BAGHDAD // Raghda Yaqub was just days away from marriage, but a bombing in east Baghdad meant the 24-year-old Iraqi was buried wearing her wedding dress instead.
“Last Thursday was her engagement, and this Thursday we buried her,” the young woman’s weeping mother Sana says at her home, where she and other family members are receiving condolences.
“Which religion accepts these crimes?”
Raghda went with her fiance Alaa, his mother and five-year-old nephew on September 10 to buy sweets, says her father Adel, also in tears.
“Don’t be late,” Adel instructed her fiance before they left, a warning familiar to parents across the world.
It was the last time he would see his daughter alive.
Three bombs exploded in the Ghadeer area that night, setting fuel tanks for generators and three small nearby shopping malls ablaze.
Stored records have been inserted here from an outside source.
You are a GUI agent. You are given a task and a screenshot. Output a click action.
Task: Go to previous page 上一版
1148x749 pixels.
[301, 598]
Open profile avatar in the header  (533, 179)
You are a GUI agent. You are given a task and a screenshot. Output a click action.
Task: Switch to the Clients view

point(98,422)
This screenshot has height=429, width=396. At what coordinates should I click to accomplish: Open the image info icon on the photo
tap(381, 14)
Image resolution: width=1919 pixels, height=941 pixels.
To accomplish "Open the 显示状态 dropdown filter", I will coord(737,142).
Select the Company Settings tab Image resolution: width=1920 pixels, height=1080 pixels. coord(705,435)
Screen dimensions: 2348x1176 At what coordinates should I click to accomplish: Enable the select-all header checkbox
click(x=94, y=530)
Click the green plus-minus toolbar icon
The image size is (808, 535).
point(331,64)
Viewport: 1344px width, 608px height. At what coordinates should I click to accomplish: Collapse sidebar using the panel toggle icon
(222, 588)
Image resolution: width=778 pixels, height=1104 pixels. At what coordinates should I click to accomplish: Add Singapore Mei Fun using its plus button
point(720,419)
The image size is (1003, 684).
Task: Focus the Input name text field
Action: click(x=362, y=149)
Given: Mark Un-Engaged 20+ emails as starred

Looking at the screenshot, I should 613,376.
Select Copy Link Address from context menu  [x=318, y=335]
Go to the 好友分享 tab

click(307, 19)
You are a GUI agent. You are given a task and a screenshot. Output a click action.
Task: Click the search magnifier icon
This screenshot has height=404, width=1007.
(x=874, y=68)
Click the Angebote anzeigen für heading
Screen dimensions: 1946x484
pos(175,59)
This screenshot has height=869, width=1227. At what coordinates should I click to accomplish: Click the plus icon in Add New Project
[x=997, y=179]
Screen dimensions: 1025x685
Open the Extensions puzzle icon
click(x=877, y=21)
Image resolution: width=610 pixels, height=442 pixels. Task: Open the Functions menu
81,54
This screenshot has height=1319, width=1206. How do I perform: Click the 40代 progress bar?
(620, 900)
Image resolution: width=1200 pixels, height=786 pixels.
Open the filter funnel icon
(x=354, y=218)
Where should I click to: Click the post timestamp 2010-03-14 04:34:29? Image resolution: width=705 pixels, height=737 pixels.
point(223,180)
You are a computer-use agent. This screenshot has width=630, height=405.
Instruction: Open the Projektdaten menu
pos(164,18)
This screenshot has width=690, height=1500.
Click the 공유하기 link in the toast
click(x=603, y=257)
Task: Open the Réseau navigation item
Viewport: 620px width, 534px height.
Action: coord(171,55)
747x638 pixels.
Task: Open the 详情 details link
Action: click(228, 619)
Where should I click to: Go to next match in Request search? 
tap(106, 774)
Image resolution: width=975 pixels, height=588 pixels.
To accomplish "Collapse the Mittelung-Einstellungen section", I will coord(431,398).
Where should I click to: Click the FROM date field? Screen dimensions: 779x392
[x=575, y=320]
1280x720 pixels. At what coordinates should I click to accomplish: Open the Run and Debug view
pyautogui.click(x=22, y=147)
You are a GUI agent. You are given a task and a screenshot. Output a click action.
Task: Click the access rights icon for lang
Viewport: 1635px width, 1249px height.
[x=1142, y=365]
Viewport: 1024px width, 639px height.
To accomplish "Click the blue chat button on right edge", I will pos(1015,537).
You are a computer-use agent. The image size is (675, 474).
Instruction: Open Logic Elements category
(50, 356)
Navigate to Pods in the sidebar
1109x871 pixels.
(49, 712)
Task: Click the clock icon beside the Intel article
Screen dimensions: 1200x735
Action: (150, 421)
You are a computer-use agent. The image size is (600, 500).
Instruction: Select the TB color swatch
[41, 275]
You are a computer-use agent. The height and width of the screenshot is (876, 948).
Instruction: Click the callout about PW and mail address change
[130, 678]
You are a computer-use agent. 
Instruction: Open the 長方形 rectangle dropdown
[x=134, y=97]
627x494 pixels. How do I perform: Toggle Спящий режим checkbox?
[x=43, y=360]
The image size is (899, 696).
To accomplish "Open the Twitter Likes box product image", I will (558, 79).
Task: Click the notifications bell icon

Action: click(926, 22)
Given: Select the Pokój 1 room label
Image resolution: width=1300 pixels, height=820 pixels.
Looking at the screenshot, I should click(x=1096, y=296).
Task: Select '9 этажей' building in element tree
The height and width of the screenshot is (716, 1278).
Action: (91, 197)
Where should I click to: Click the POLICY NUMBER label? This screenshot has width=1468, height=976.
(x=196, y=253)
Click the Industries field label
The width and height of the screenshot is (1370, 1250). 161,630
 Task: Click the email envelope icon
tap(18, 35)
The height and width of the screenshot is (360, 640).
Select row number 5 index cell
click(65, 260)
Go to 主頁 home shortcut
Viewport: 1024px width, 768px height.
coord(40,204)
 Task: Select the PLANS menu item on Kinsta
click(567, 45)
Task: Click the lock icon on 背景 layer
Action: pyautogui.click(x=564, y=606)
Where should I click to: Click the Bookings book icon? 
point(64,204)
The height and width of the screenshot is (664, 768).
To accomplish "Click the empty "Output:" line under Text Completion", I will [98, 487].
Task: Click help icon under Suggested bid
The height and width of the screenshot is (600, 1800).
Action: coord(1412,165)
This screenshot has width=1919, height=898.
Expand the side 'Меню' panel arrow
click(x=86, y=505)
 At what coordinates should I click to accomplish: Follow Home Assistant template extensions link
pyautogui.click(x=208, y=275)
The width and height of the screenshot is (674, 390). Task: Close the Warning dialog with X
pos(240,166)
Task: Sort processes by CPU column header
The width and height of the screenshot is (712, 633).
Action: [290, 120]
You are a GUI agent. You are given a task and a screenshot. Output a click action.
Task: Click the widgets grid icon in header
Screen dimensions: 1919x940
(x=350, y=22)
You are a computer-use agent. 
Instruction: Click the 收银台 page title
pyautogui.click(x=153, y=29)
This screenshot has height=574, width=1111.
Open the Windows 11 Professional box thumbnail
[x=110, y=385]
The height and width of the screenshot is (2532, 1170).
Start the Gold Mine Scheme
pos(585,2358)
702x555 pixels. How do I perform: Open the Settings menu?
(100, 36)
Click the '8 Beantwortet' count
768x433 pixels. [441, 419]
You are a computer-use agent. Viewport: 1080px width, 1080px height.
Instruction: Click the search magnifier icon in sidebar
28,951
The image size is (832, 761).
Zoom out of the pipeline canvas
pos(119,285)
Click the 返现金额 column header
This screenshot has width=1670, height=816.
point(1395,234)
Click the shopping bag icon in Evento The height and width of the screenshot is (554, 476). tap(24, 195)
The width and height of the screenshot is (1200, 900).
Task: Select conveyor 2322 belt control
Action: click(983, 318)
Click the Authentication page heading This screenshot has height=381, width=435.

Alaa was parking the car, but Raghda and the others were inside one of the malls, which was soon engulfed in smoke and fire.
“Had there been a back door to the mall, my daughter would have survived; had there been a fire extinguishing system inside the mall, there would have been a chance of survival,” Adel says.
But there was neither, and she died of suffocation. Alaa was seriously wounded; his mother and nephew were also killed.
Raghda and her family are Christian, members of a small, dwindling community in Iraq, but she was not targeted because of her religion.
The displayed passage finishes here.